Problem statement: Select all lines holding the word "target" from the entries that follow.

Record excerpts:
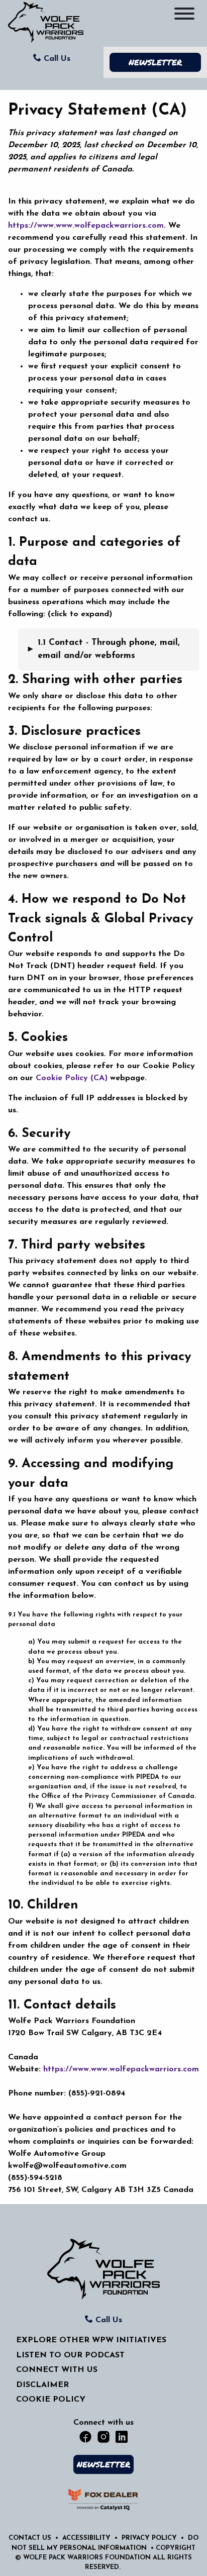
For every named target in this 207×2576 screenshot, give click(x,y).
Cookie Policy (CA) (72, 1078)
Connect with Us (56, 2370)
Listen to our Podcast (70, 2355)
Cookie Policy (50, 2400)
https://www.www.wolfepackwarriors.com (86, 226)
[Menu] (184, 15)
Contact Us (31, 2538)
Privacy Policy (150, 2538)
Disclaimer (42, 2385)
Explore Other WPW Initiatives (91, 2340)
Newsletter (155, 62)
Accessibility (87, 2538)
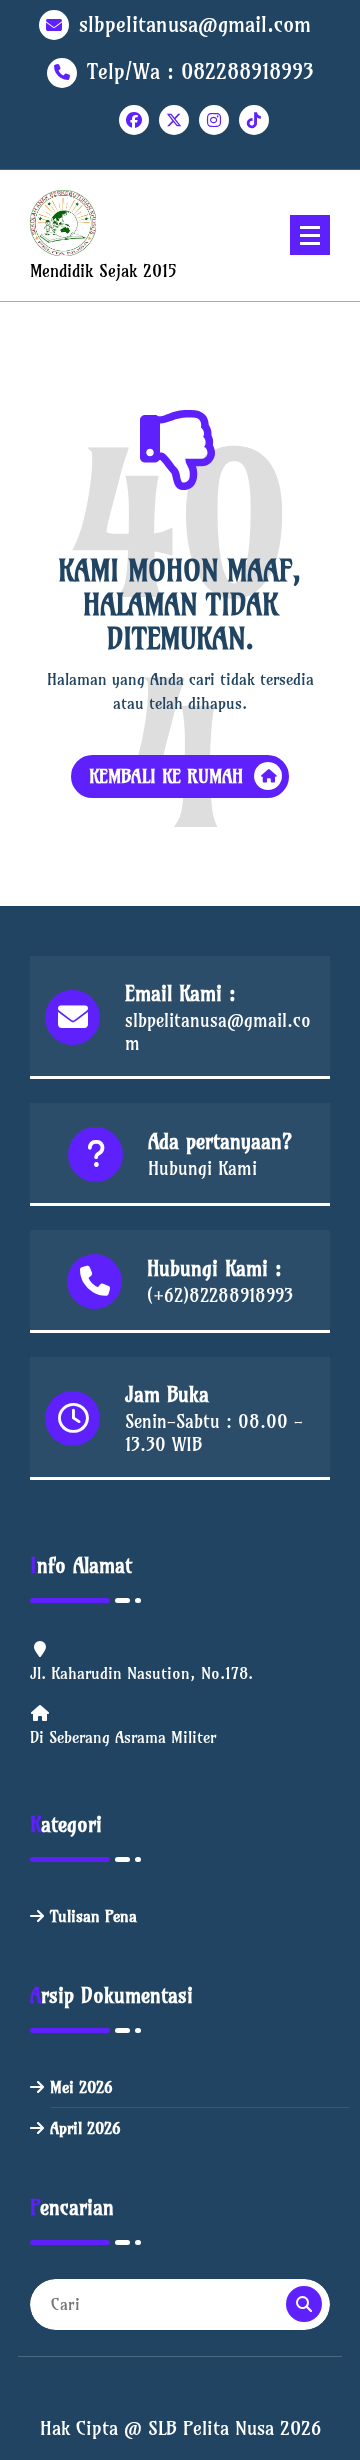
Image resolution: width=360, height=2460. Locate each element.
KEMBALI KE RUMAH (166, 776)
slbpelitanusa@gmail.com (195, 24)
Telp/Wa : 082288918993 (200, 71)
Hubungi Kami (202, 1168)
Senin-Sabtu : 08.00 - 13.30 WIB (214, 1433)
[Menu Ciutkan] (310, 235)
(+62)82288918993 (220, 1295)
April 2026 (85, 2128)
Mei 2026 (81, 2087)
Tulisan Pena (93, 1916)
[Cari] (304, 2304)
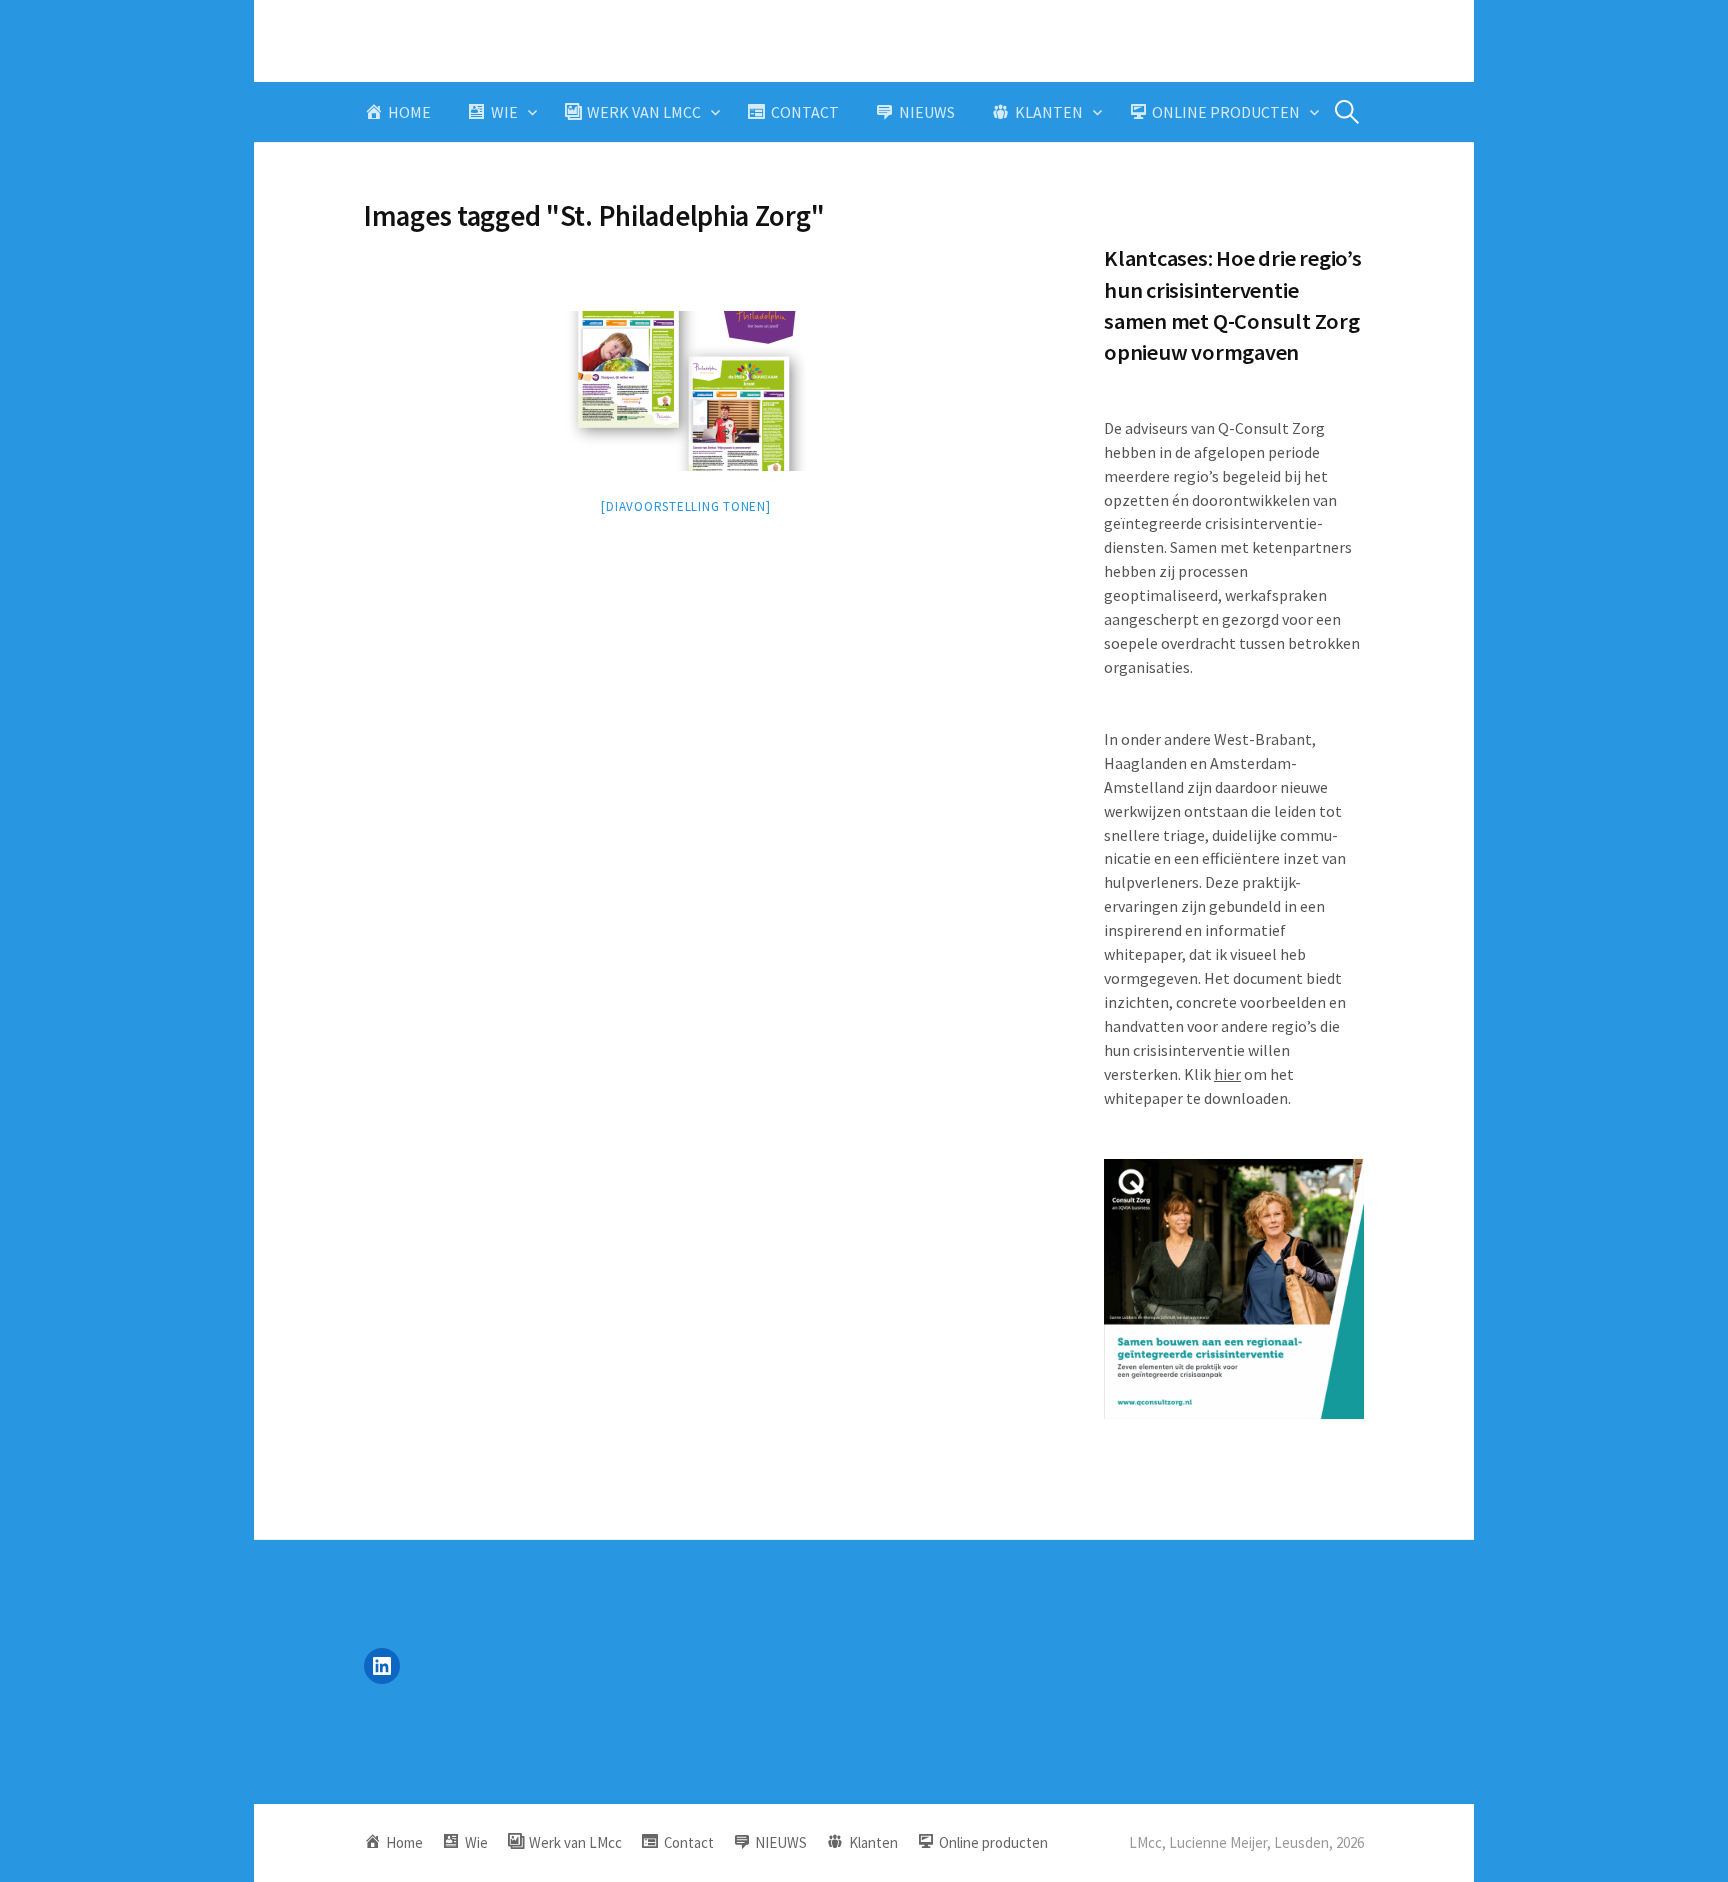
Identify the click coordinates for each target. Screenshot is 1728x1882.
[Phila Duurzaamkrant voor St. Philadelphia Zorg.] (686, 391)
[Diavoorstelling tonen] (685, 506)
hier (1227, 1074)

Output of the task:
For every named target in this 207×2576 screenshot, give click(x,y).
Identify the click coordinates for each target. Screenshot is 1728x1882.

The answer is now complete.